§ Work required
Write out the line with "757x406 pixels." and every later line through the end of the data below, exactly as given, with no pictures in the copy.
─── Records for this task ───
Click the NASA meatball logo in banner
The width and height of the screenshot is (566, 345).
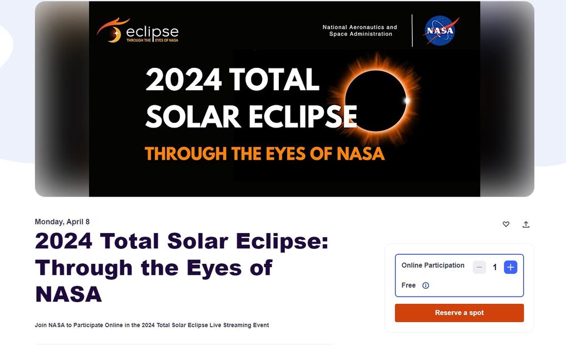pos(441,31)
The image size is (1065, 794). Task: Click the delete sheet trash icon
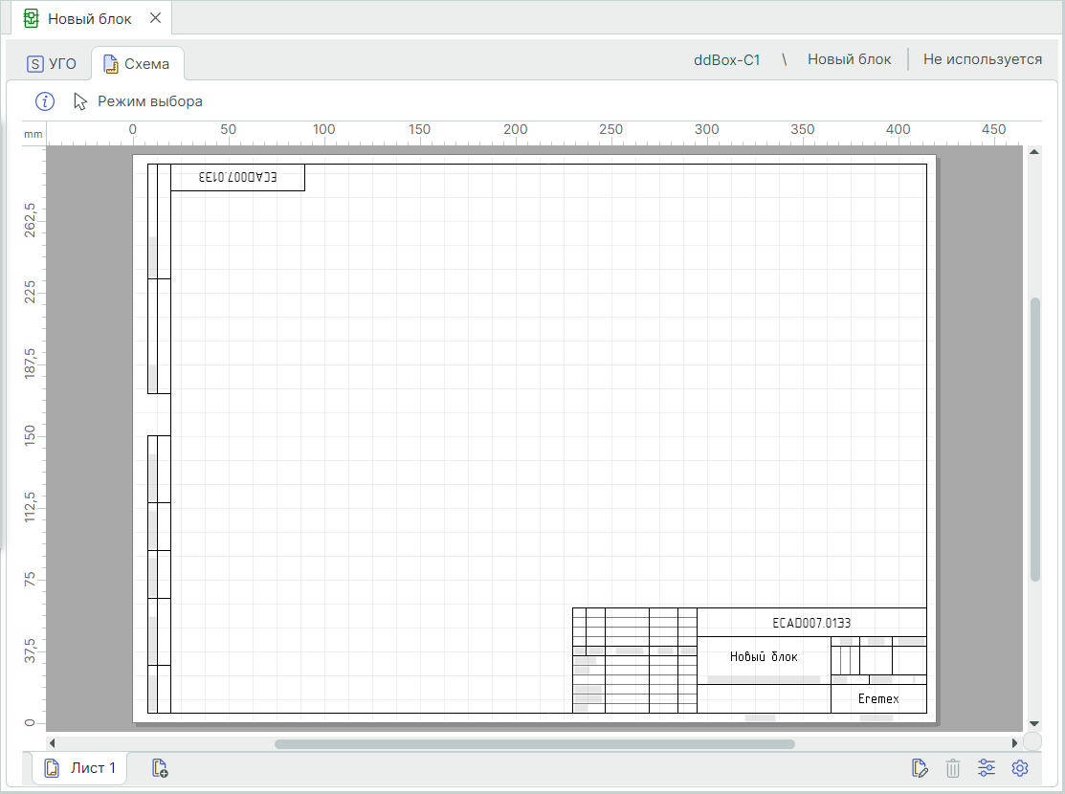point(953,767)
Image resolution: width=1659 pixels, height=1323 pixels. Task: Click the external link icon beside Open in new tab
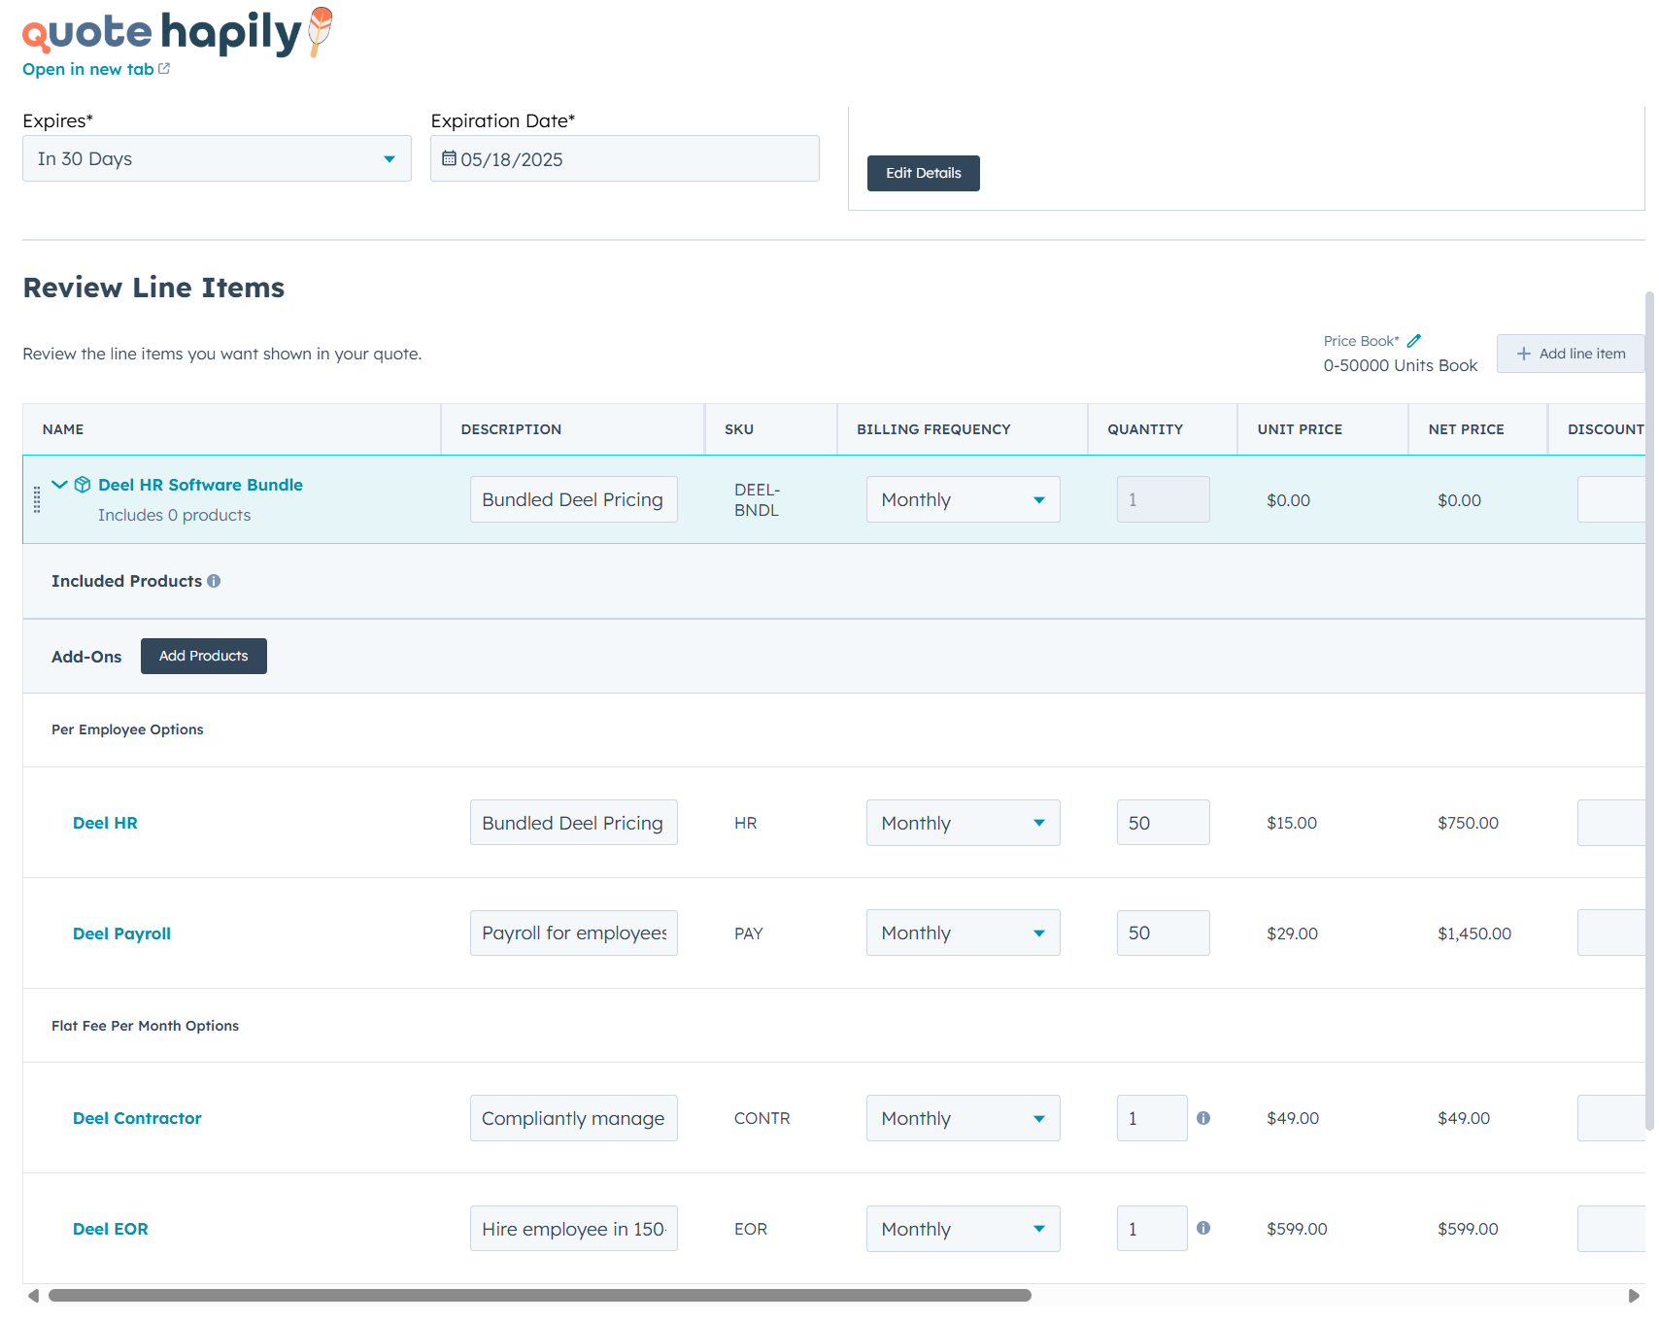tap(164, 69)
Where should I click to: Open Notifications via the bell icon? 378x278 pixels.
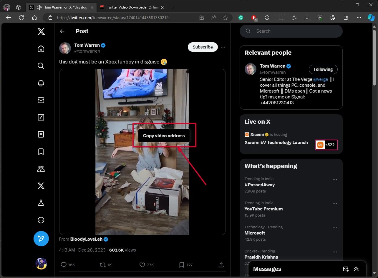tap(41, 83)
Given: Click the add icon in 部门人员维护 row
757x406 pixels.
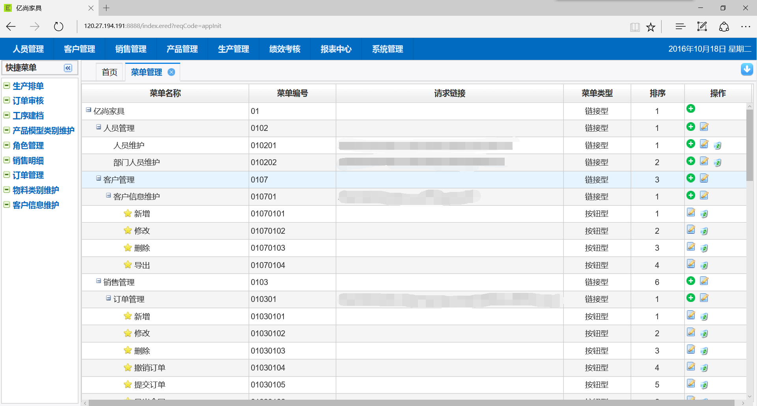Looking at the screenshot, I should pyautogui.click(x=690, y=161).
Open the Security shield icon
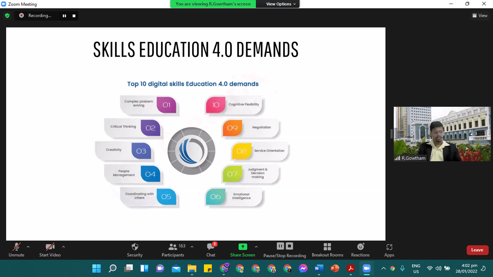 click(135, 247)
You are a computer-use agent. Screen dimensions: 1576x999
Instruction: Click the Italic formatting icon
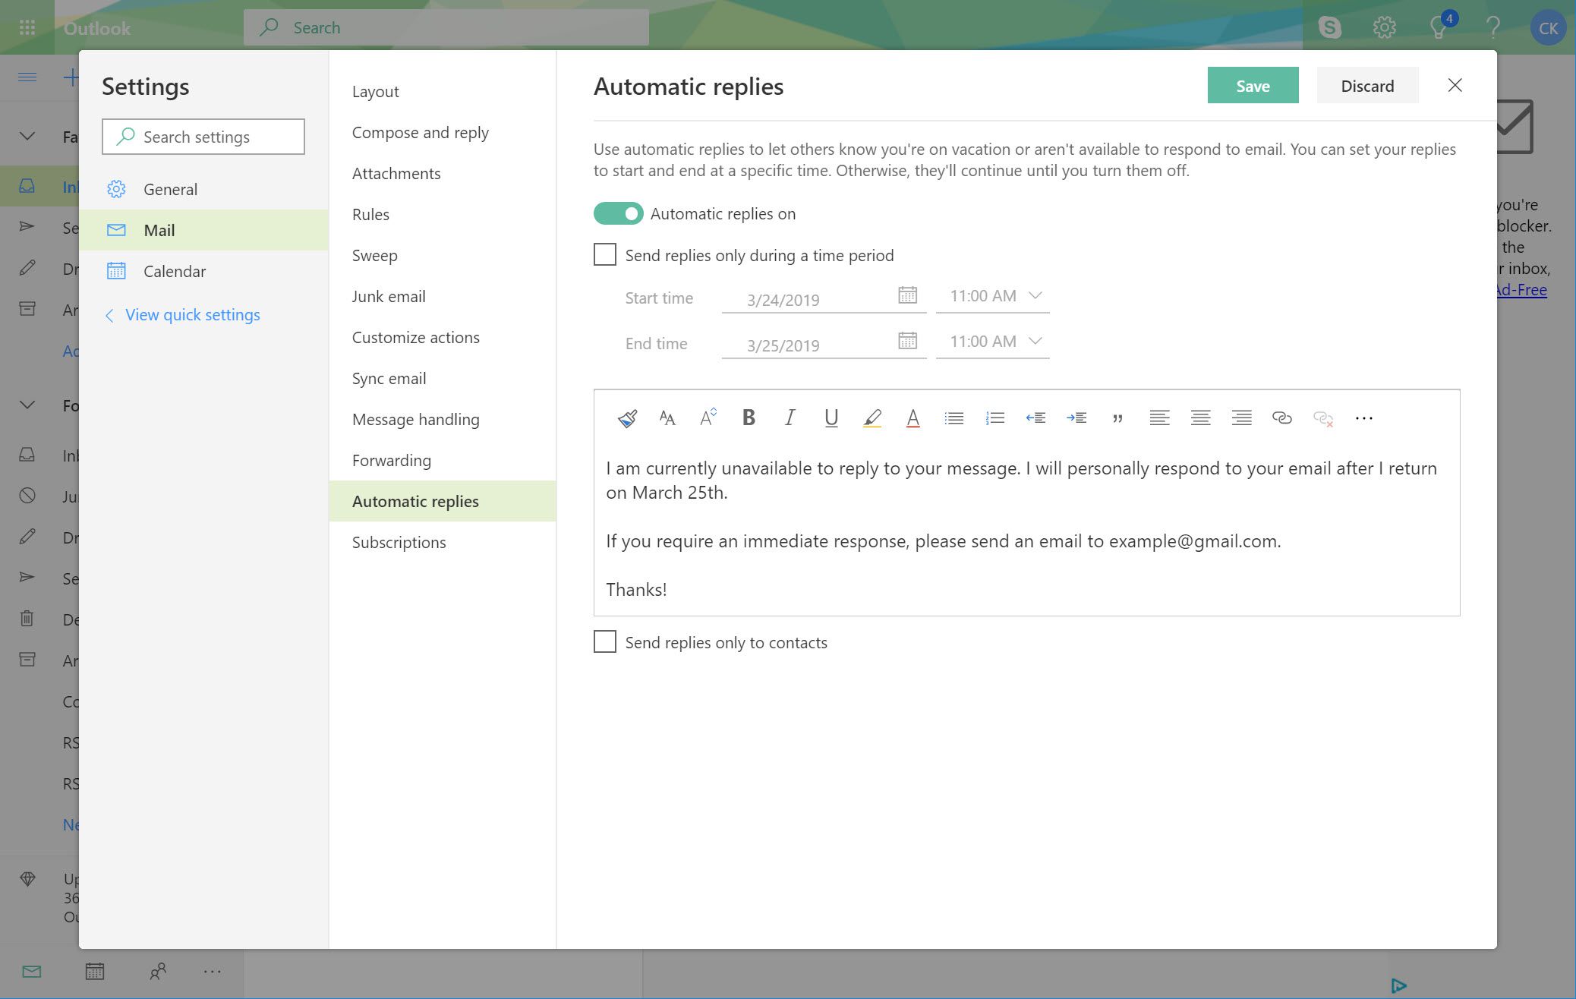[x=790, y=418]
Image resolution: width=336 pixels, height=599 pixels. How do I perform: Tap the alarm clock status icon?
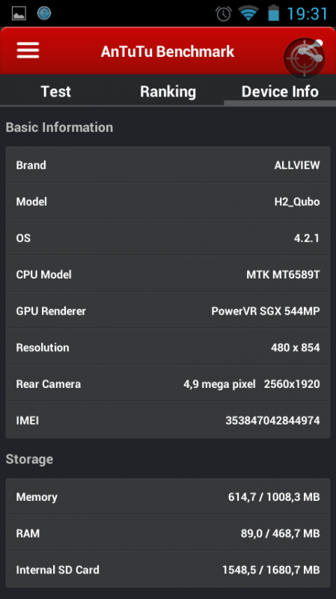223,13
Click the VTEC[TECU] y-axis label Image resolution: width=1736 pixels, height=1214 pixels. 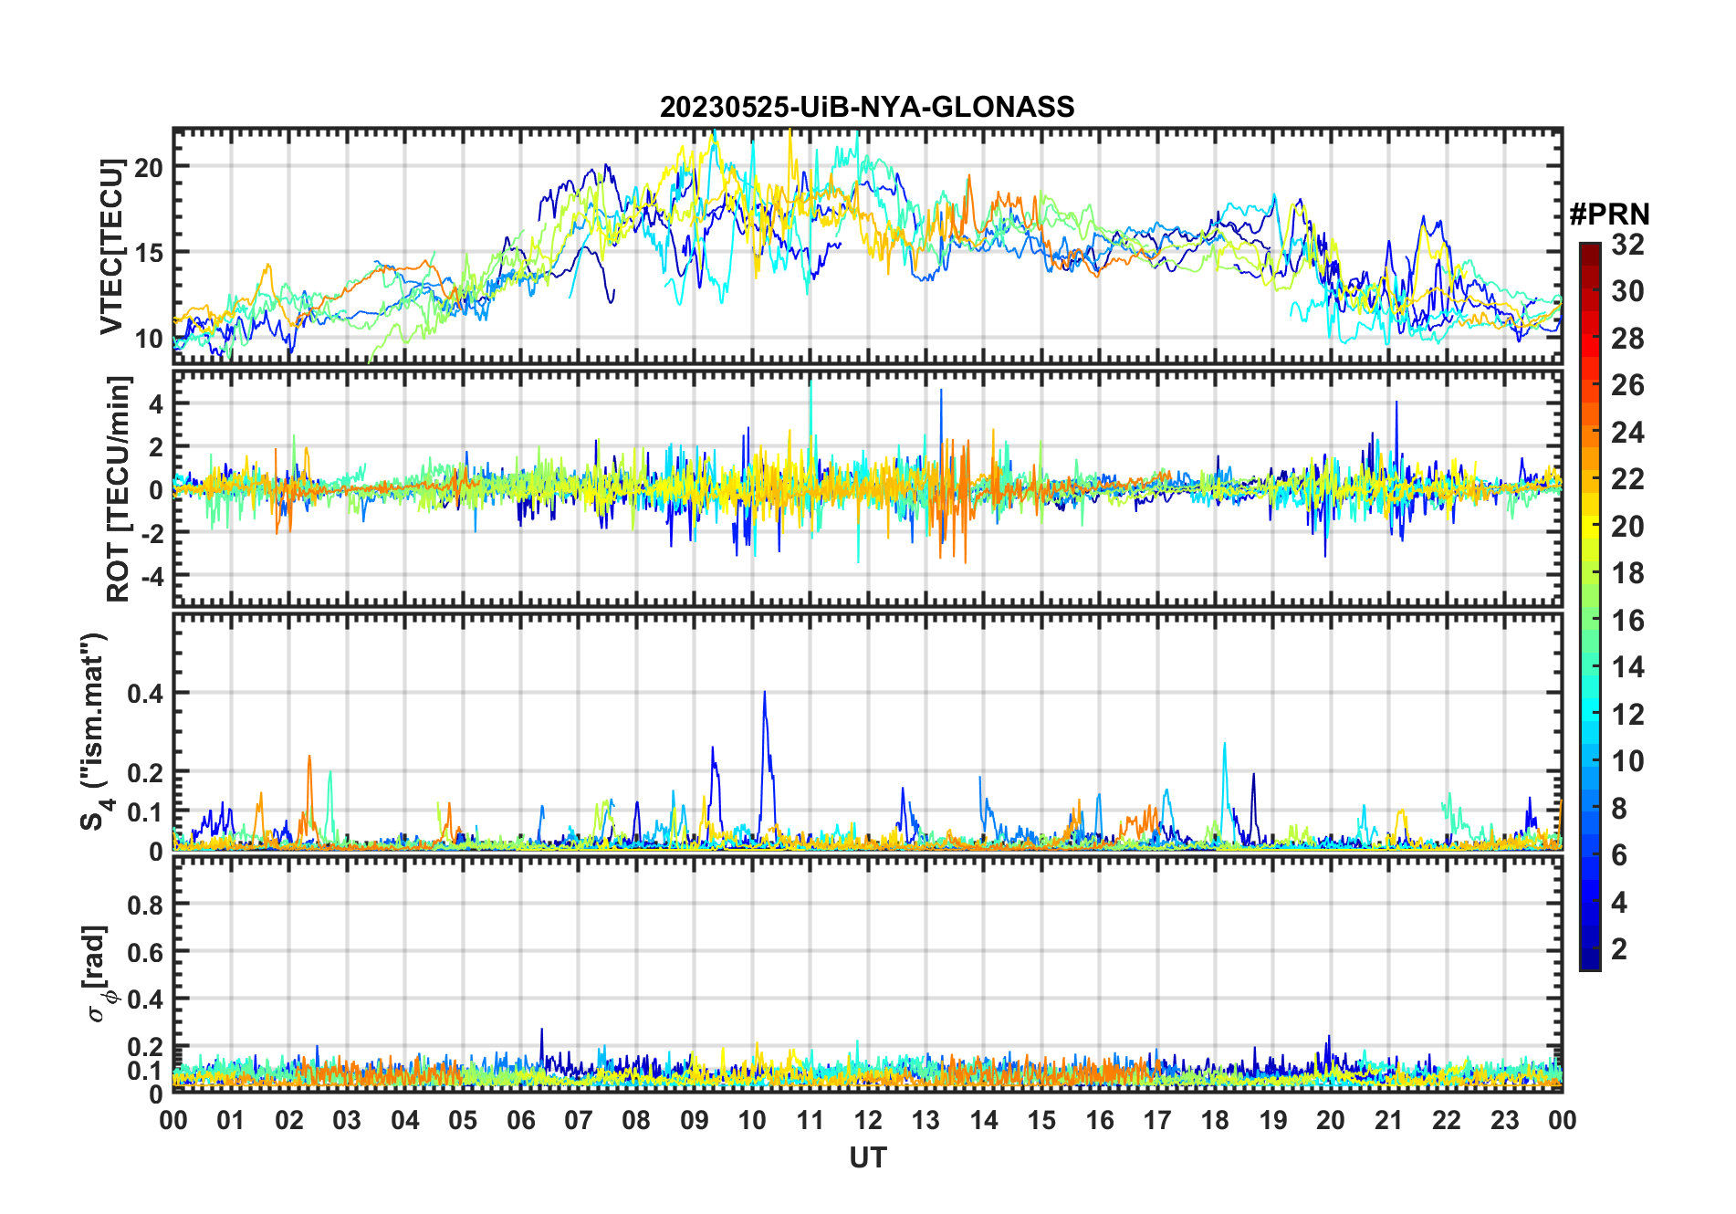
───
§ Task response
757x406 pixels.
Looking at the screenshot, I should pyautogui.click(x=690, y=161).
Open the Security shield icon
 click(135, 247)
You are a computer-use agent. Screen dimensions: 1576x999
Instruction: Click the Italic formatting icon
[x=790, y=418]
Image resolution: width=336 pixels, height=599 pixels. How do I perform: Tap the alarm clock status icon?
223,13
Click the VTEC[TECU] y-axis label Image resolution: width=1736 pixels, height=1214 pixels. 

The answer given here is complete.